The dance itsef is all about tuning in, paying attention, making a connection…all the things Londoners don't do in the day to day commute. Unlike ballroom tango, it's not choreographed and is a much more subtle dance, sort of a sensual walk? I'm not sure that's the right description, but it's amazing to watch two people dancing in harmony that's a result only of cues that the leader is giving with their body, and that the follower can FEEL (as opposed to a visual clue or a recalled step). I'd imagine that people that have been doing it for a fair while can quite literally do it with their eyes closed.
The first lesson (being as were beginners) is all about tuning in to each other's smallest movements: you learn both as a follower and as a leader so you need to know how to give those cues as well. Unlike choreographed partner dances (salsa, waltz etc etc etc), you don't know what's coming next, which I think actually makes it LESS likely that there will be toes trodden on: you have to either relinquish control or, conversley, be very clearly decisive.
Those're the bits that are difficult to explain (although the teacher, Liz, does it very very well). Now for the bits that really fascinated me and made me think!
Firstly, there was a really interesing mix of people there. I was really impressed at some people that had come alone and appeared to be really quite shy. They'd had the guts to leave their comfort zones, not only by being there but by overcoming their blushes and really getting involved in the lesson. Then there was a couple planning to go to Buenos Aires (lessons a christmas present from wife to husband…and perhaps a "pretty please can we go to Buenos Aires" nudge :) ), someone going to Argentina soon and wanting to learn a little bit, some people there out of curiosity (partly, for me) and a mixture of others: I didn't get to talk to everyone about why they were there.
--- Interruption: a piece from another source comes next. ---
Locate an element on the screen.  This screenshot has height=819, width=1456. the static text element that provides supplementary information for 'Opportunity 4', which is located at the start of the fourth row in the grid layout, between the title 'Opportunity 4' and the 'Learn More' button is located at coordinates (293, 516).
The first task was to partner up with someone, and play "simon says" but without the words: a mirror game. One person was leading and one following. This task taught me that I'm actually quite sensitive to other people's actions and emotions (I think). It was interesting to see how people mirror the leader. Some people seemed to need to look directly at the part they had to mirror (leg/ arm etc), and then think about doing it, whereas some people could just take it all in an reproduce it without too much bother.
The rest of the lesson is the bit that really made me think. In the practice embrace (holding each others shoulders), the aim was to tune in to the other person's movements: to feel when they were moving, which way and on which foot. It was so interesting that whenever the leader (whether yourself or someone else) had even a fleeting thought about moving in a certain direction on a certain foot, by the time they'd changed their mind and made a different decision, the follower would've already responded to a thought so fleeting that you're not even sure if you thought it at all. I'm not sure if this is the same for ballroom style dances. I think it's a good sign though, because it means your partner's connected enough to sense that thought and act on it. It's all about tuning in enough to feel shifts in weight about your axis: this goes back to the no trodden toes! The leader should be able to 'tell' the follower where to move, thus creating a space for their foot.
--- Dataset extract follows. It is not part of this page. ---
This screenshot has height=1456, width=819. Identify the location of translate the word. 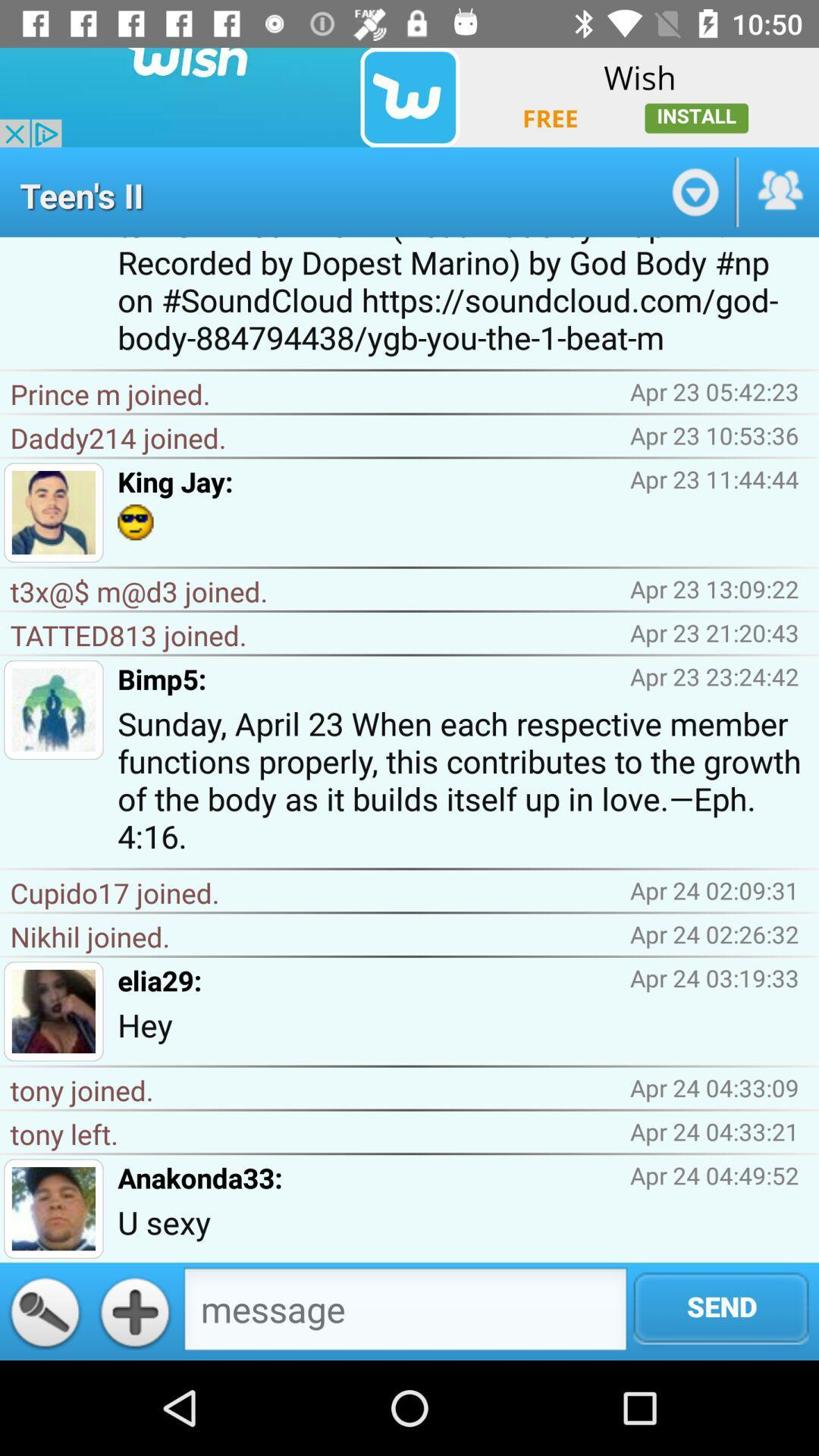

Another thing I really thought about was tactility: I'm wondering if I might have become a lot less tactile than I ever have been before. Resting my hands on various strangers' shoulders wouldn't have created any panic at all for me before: physical contact was so frequent that it never felt anything but natural. Today it occurred to me how many months have passed by with very little physical contact. Even when I go back to university to see friends, hugging them feels slightly awkward, as opposed to the comforting norm that it used to be for me.
London just isn't a very touchy feely place: a hug takes me by surprise! In the commuter rush, everyone stands rigidly in the hope that they won't touch against anyone else. Even walking in London is like an obstacle course: everyone desperately concentrating on avoiding walking into other people. All this happens in loads of other towns and cities, but it seems so constant in London and is such a negative attitude to perpetuate. I wonder if it's conditioned people to be anti day-to-day physical contact on a platonic level: the odd comforting hug and numerous other slight touches that can communicate more than words ever could…see the link to tango?